François, ancien esclave de Sébastien :

C’était au poison, parce que des bœufs qui étaient bien gaillards le matin, qui avaient bien mangé, tombaient morts le lendemain.

 

Dans le cas de Sébastien, on tente à l’audience de justifier les soupçons, par les connexions familiales de l’esclave, c’est ainsi que l’exprime Félicien lorsqu’il le dénonce:

Félicien cité par Bellevue dans son témoignage:

L’auteur des empoisonnements dont vous vous plaignez, c’est Sébastien. Sébastien est sorcier. Sa famille reste sur l’habitation de la Grande-Anse, où il y a des sorciers. Elle connaît les poisons et travaille pour Sébastien. »

 

Les mêmes propos sont ainsi rapportés par Louis 

Je vous dirai que Sébastien a une sœur qui, comme lui, fréquente les sorciers de l’habitation de la Grande-Anse ; qu’il peut se faire qu’il soit initié dans leurs secrets et de tout ce qu’ils disent dans ce pays malfaisant. »

Bientôt une autre thèse émerge : toujours sous le coup d’une affaire sans doute retentissante d’esclave de Marie Galante condamné pour empoisonnement, on imagine que Sébastien aurait pu être initié par lui.

Bellevue, associé de Vallentin

J’interrogeai Sébastien, je n’avais d’autre preuve contre lui que la déclaration de Félicien, et l’idée qu’il avait été l’ami de l’esclave Pierre, qui avait été condamné par la Cour d’Assises, en 1829, aux travaux forcés à perpétuité pour crime d’empoisonnement de bestiaux. 

D : Etiez-vous certain que Sébastien avait été l’ami de Pierre ?

R : Je n’en avais pas la certitude ; mais je savais que Pierre avait dit aux Assises que l’un des nègres du Balisier lui avait proposé de travailler. Nous savons ce que ce mot veut dire parmi les nègres.

D : Mais, comment vous êtes-vous aperçu qu’un nègre pouvait être empoisonneur ?

R : Ce sont des choses qu’on aperçoit plutôt qu’on ne les explique, surtout pour moi qui n’ai pas beaucoup de facilité d’élocution.

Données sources
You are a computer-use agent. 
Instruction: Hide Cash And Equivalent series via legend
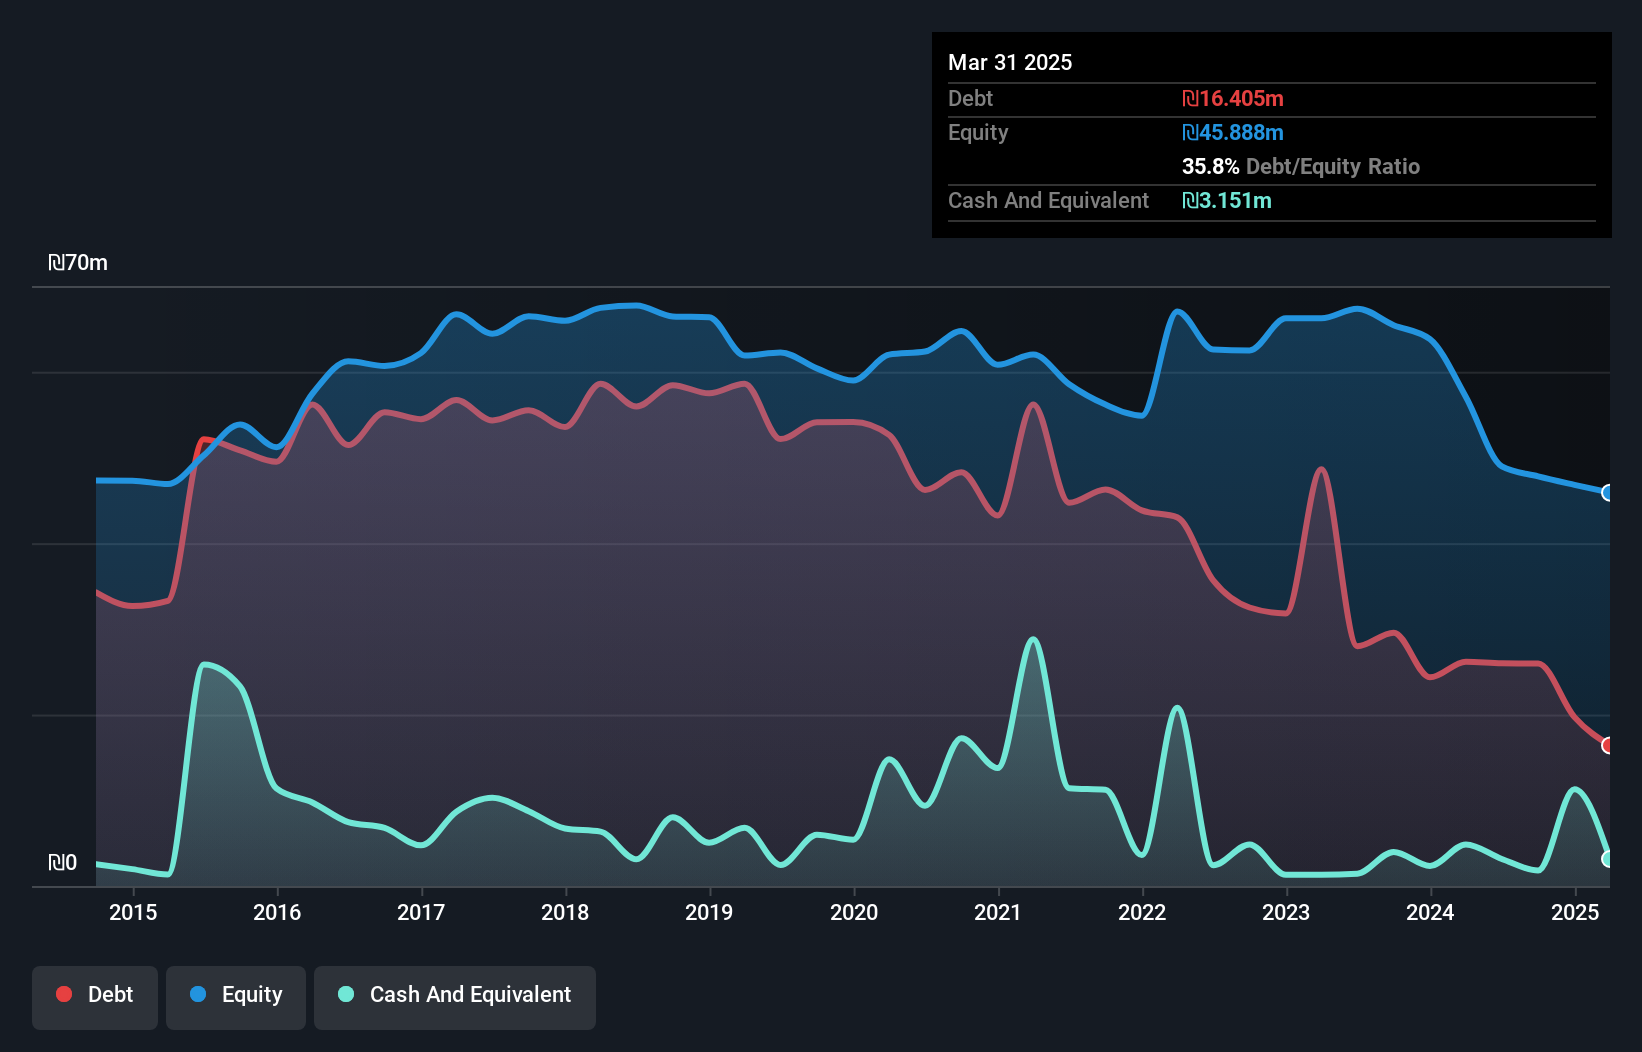(x=455, y=995)
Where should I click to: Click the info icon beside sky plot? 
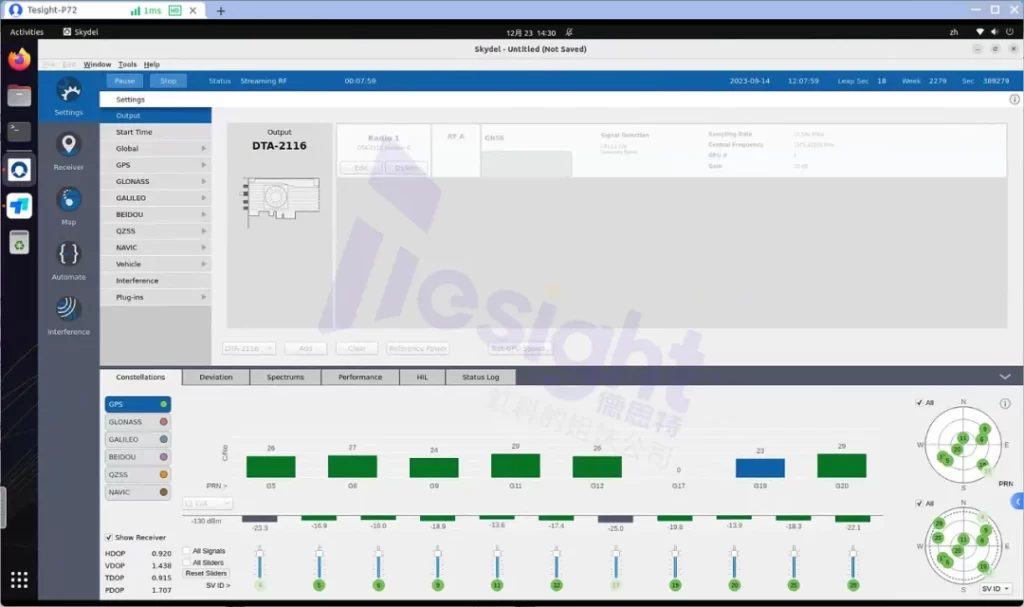pyautogui.click(x=1005, y=404)
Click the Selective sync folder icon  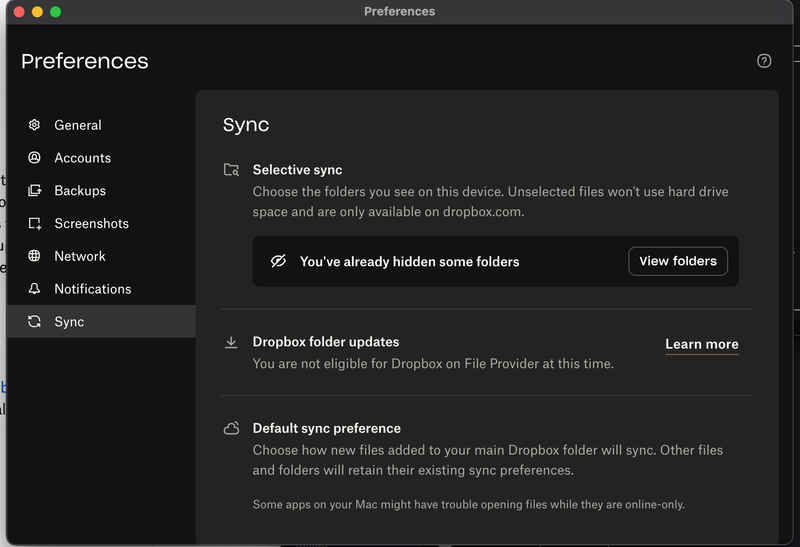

**Tâches à réaliser:**
(1) Indiquez si chaque affirmation concorde avec le texte extrait, en répondant oui ou non et en citant à l’identique les mots du texte qui tranchent : (a) Pierre a été condamné en 1829 aux travaux forcés à perpétuité ; (b) Bellevue était certain que Sébastien avait été l’ami de Pierre ; (c) d’après Louis, Sébastien a un frère qui fréquente les sorciers de la Grande-Anse.
(2) D’après le texte extrait, pourquoi François affirme-t-il que c’était au poison ? Répondez en une à trois phrases.
(3) Restituez, dans le texte extrait, le passage allant de « Je vous dirai » jusqu’à « de Pierre ? » inclus.

**Résultats par tâche:**
(1)
(a) Oui : « condamné par la Cour d’Assises, en 1829, aux travaux forcés à perpétuité pour crime d’empoisonnement de bestiaux ».
(b) Non : « Je n’en avais pas la certitude ».
(c) Non : « Sébastien a une sœur qui, comme lui, fréquente les sorciers de l’habitation de la Grande-Anse ».

(2) François affirme que c’était au poison parce que des bœufs en pleine forme le matin, et qui avaient bien mangé, tombaient morts le lendemain.

(3)
Je vous dirai que Sébastien a une sœur qui, comme lui, fréquente les sorciers de l’habitation de la Grande-Anse ; qu’il peut se faire qu’il soit initié dans leurs secrets et de tout ce qu’ils disent dans ce pays malfaisant. »

Bientôt une autre thèse émerge : toujours sous le coup d’une affaire sans doute retentissante d’esclave de Marie Galante condamné pour empoisonnement, on imagine que Sébastien aurait pu être initié par lui.

Bellevue, associé de Vallentin

J’interrogeai Sébastien, je n’avais d’autre preuve contre lui que la déclaration de Félicien, et l’idée qu’il avait été l’ami de l’esclave Pierre, qui avait été condamné par la Cour d’Assises, en 1829, aux travaux forcés à perpétuité pour crime d’empoisonnement de bestiaux. 

D : Etiez-vous certain que Sébastien avait été l’ami de Pierre ?